東京五輪の贈収賄汚職で区切りがつくかと思っていたら、大会事業の受注を巡る入札談合が発覚し、大会組織委員会までが関与した官製談合事件の疑いが浮上しています。来年に決める冬季五輪開催地(2030年)が札幌になることはもはや絶望的でしょう。

大倉山ジャンプ競技場 Wikipediaより

東京地検特捜部が増収賄事件の捜査に乗り出し、全容がほぼ明かになった段階で、私は2本の記事を書き、札幌冬季五輪を早期断念を決断するよう主張しました。関係者はなにをもたもたしているのだろうと思う。
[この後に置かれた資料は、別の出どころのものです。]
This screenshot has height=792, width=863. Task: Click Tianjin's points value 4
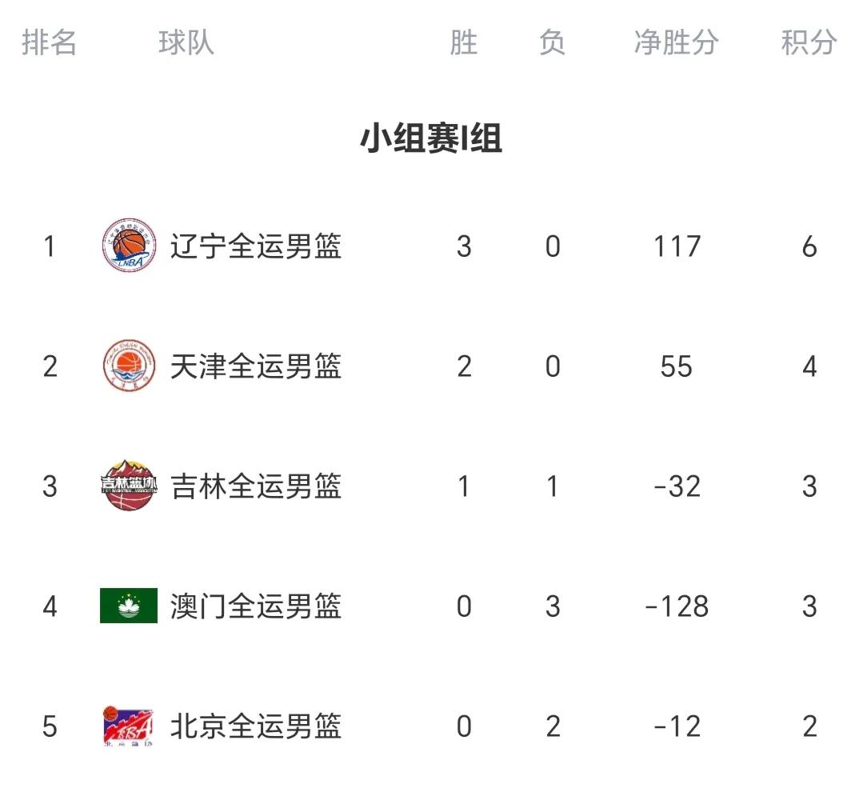coord(809,366)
「五輪汚職の拡大で札幌冬季大会は早期の断念が賢明」(9月18日)、「五輪汚職を反省し、札幌冬季大会の誘致を断念せよ」(11月10日)です。様子を伺ってばかりいて、大きな決断をできないのが日本の特徴です。国も自治体もJOCも大局を見ず優柔不断、意思決定能力に欠ける。

大口のスポンサーの何社かが「札幌五輪からは降りる」とでも意思表明すれば、それの段階で事実上、誘致断念が決着します。スポンサーも国、自治体、JOCの動きを見ているだけで、主体的に動こうとしない。

そうこうするうちに、談合事件の発覚です。東京五輪のテスト大会の入札談合疑惑を巡り、電通など大手広告会社2社と組織委の元幹部の自宅を捜索しました。組織委大会運営局が絡んで、受注調整をした疑いがあり、そうなると官製談合事件となります。

テスト大会といっても、落札すれば本大会の運営も一体で受注できる。談合の疑いのある入札26件のうち、半数以上が「1社応札」だったといいますから、事前に落札業者を決めていたと、当局は見ています。競争制限で大会運営費が増大し、こちらのほうがたちが悪い犯罪です。

高橋容疑者の巨額汚職事件の段階で、札幌冬季五輪の誘致が難しくなっていたところに、組織委と電通などによる官製談合事件となれば、事態はこのほうが深刻です。確実に札幌五輪は誘致不能になります。

東京五輪でも、電通が仕切って、スポンサー、メディアをまとめて誘致運動を盛り上げました。それで市民の五輪支持率を底上げし、IOCにアピールするのです。今回は電通が動けない。

だらだら準備を進めていたら、損失が拡大するばかりです。来春の札幌市長選が誘致派と反対派の泥仕合にならないよう、早期に誘致活動を打ち切るべきです。札幌市が主催者でも、実質的に国費の投入もあるのです。